La grasa acumulada en el abdomen no siempre aparece porque una mujer coma demasiado o haya abandonado su dieta. El estrés constante, el descanso insuficiente, la pérdida de masa muscular, los cambios hormonales y algunas condiciones médicas pueden modificar la forma en que el cuerpo almacena energía, incluso cuando el peso total cambia poco.
Existen dos tipos principales de grasa en esta zona. La subcutánea se encuentra debajo de la piel y puede sentirse al tocar el vientre; la grasa visceral se acumula alrededor de los órganos internos. Esta última merece mayor atención porque, cuando es excesiva, se relaciona con un mayor riesgo de presión alta, diabetes tipo 2 y enfermedades cardiovasculares.
El papel del estrés y las hormonas
El estrés puede intervenir a través del cortisol, una hormona que ayuda al organismo a responder ante situaciones difíciles. Mantener niveles elevados o respuestas frecuentes de estrés puede alterar el apetito, favorecer el consumo de alimentos ricos en azúcar y grasa, y relacionarse con una mayor acumulación abdominal. Sin embargo, no toda la grasa del vientre puede atribuirse al cortisol ni existen productos capaces de “bloquearlo” de manera milagrosa.
Los cambios hormonales también influyen, especialmente durante la perimenopausia y la menopausia. Al disminuir los estrógenos, la grasa puede redistribuirse desde las caderas y los muslos hacia el abdomen. Esto puede ocurrir aunque la báscula no muestre un aumento considerable, pues también intervienen el envejecimiento, la reducción de actividad física y la pérdida gradual de músculo.
No es exacto afirmar que todas las mujeres experimentan una caída importante de estrógenos apenas llegan a los 30 años. La transición hacia la menopausia suele comenzar durante la década de los 40, aunque puede presentarse antes en algunas personas. Los periodos irregulares, bochornos, sudoración nocturna, cambios de ánimo y problemas para dormir pueden acompañar este proceso.
El impacto del sueño y otras condiciones
Dormir poco o tener un descanso fragmentado puede complicar todavía más el control del peso. La fatiga altera las señales de hambre y saciedad, aumenta la búsqueda de alimentos muy calóricos y reduce las ganas de realizar actividad física. En mujeres de mediana edad, los problemas de sueño también pueden empeorar por los cambios hormonales, los bochornos y el estrés.

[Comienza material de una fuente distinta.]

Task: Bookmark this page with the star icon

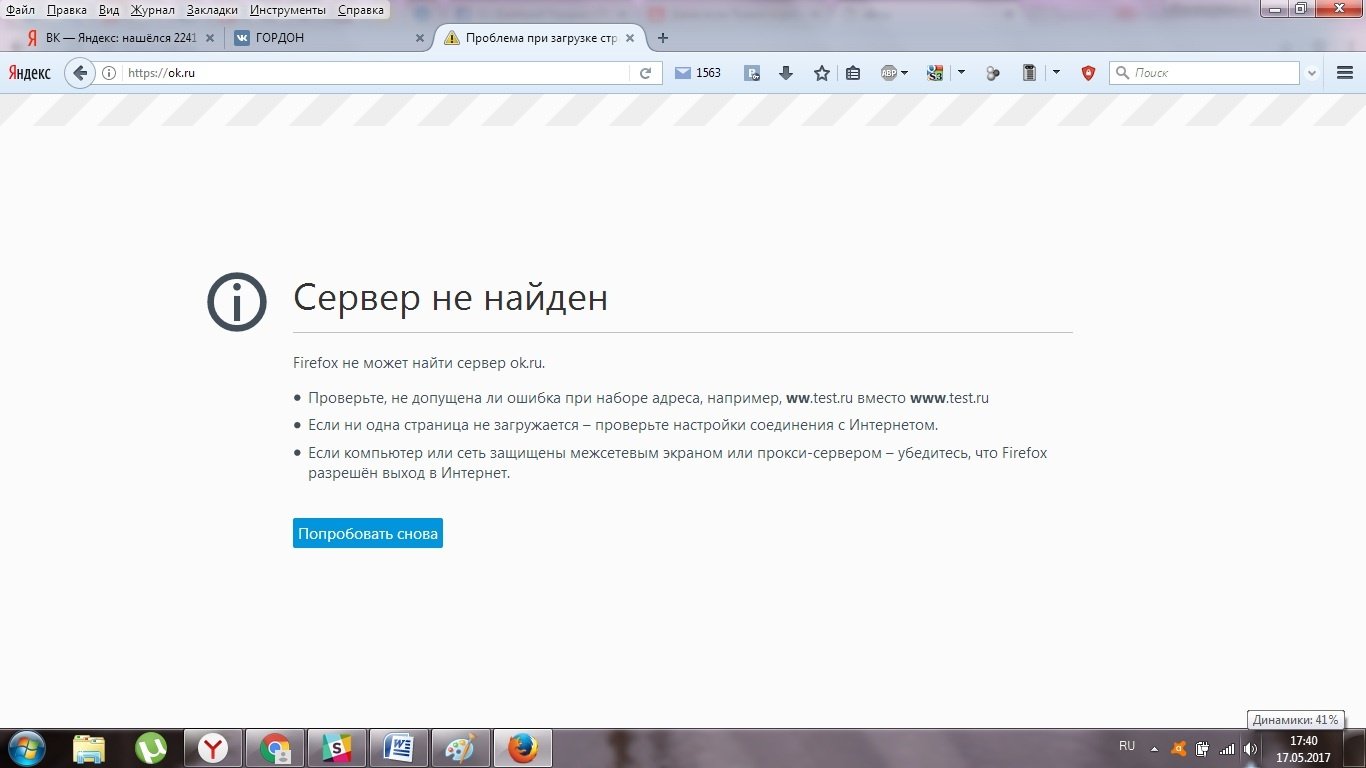Action: (821, 73)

También conviene considerar condiciones como el síndrome de ovario poliquístico, la resistencia a la insulina, alteraciones de la tiroides o el uso de ciertos medicamentos. Cuando el abdomen aumenta rápidamente, existen ciclos menstruales irregulares, crecimiento excesivo de vello, cansancio persistente o dificultad marcada para controlar el peso, es recomendable buscar una valoración médica en lugar de recurrir a dietas extremas.

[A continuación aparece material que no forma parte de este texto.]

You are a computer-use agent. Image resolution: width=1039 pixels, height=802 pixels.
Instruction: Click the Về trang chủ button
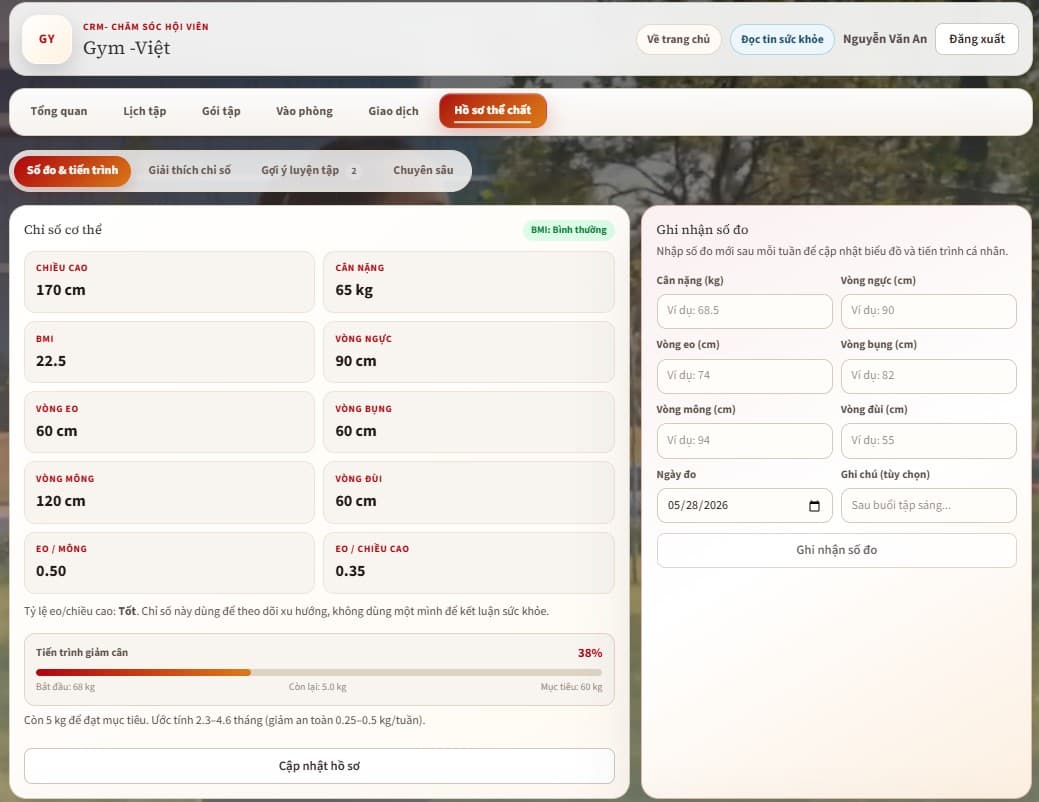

Ejercicio y manejo del estrés
Hacer cientos de abdominales tampoco elimina específicamente la grasa del vientre. Estos ejercicios fortalecen los músculos de la zona, pero el cuerpo decide de dónde utiliza sus reservas. Para mejorar la composición corporal resulta más útil combinar actividad aeróbica con entrenamiento de fuerza, ya que conservar o ganar músculo ayuda a mantener el gasto energético y la capacidad física.
El ejercicio de fuerza puede comenzar con sentadillas, desplantes, ligas de resistencia, mancuernas o movimientos realizados con el propio peso. No es necesario abandonar el cardio: caminar, nadar o andar en bicicleta continúa siendo beneficioso. La combinación de ambos tipos de entrenamiento suele ofrecer mejores resultados que depender únicamente de largas sesiones cardiovasculares.
Para manejar el estrés pueden incorporarse acciones sencillas, como caminar unos minutos, respirar lentamente, limitar el trabajo fuera de horario y mantener una rutina de sueño. Estas medidas no reducen el abdomen de un día para otro, pero pueden disminuir el cansancio y las conductas que dificultan mantener hábitos saludables.
La grasa abdominal no es una falla personal ni siempre responde a una sola causa. Su manejo requiere observar alimentación, movimiento, sueño, estrés, edad y salud hormonal como partes de un mismo problema. Cuando los cambios son repentinos o se acompañan de otros síntomas, una consulta médica puede ayudar a identificar la causa real y evitar años de dietas que no responden a lo que el cuerpo necesita.